My work will focus on how these structures can be represented as matrices over as small a field or ring as possible, dealing mainly with two types of hypergroup in addition to group algebras: adjacency algebras of association schemes, in which the nonidentity elements of the basis B can be identified with a collection of graphs, and integral table algebras, which are hypergroups in which the coefficient of every b k in a product of basis elements b i b j is always a nonnegative integer. There is a hierarchy here: group algebras are adjacency algebras, and adjacency algebras are integral table algebras. Over the last 20 years, much of the representation theory of these kinds of hypergroups has been motivated by ideas from the representation theory of groups and algebras, and this has resulted in fruitful applications in areas such as graph theory, design theory, and coding theory.
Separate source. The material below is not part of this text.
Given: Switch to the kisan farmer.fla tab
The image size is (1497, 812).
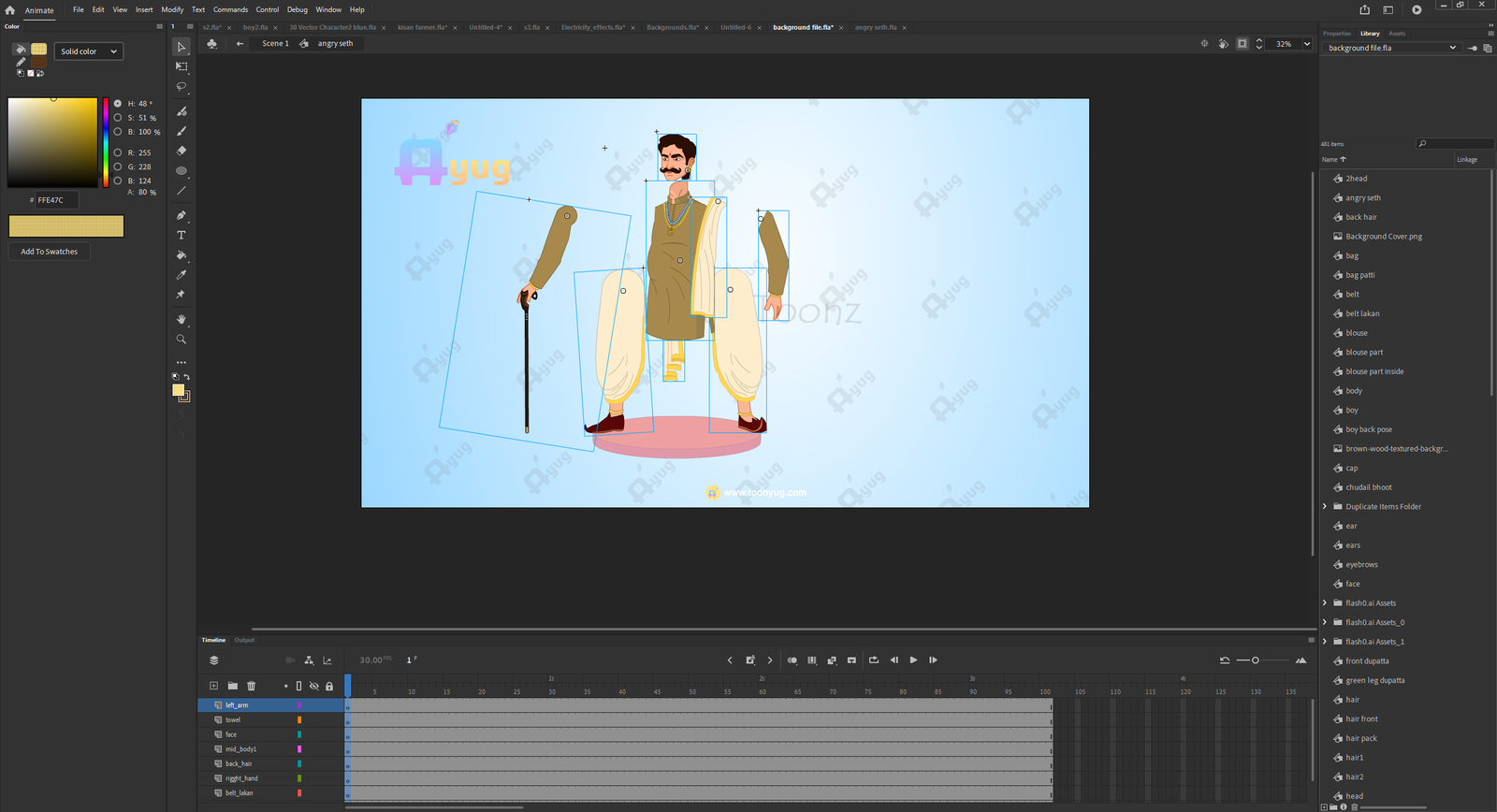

It has provided a framework for studies of modular data appearing in conformal field theory, and occasionally new ideas in group theory have been uncovered by those working out the algebraic properties of hypergroups. Representation theory of hypergroups is an emerging area of research in algebraic combinatorics internationally. Many of the new contributions are taking place in Asian nations, Europe, and the U.S., which makes it an area ripe with international collaborative and exchange opportunities for Canadians.
There is a substantial computational algebra component to our approach, which mixes with skills and experience in ordinary and integral representation theory, group theory, ring theory, algebraic graph theory, and emerging ideas in algebraic combinatorics to produce a vibrant research and training environment. The main projects in this proposal are about finding descriptions of the smallest field of realization of irreducible representations of hypergroups, discovering techniques for constructing irreducible representations of hypergroups, describing the units of finite order that can be represented integrally in the basis of a noncommutative hypergroup, and determining the integral table algebras that can be realized as the adjacency algebra of an association scheme. Ongoing collaborative projects in the representation theory of groups concerning the Zassenhaus conjecture for integral group rings and on the multiplicity-free question for the Weil character of a unitary group of a finite local ring are also part of the proposal.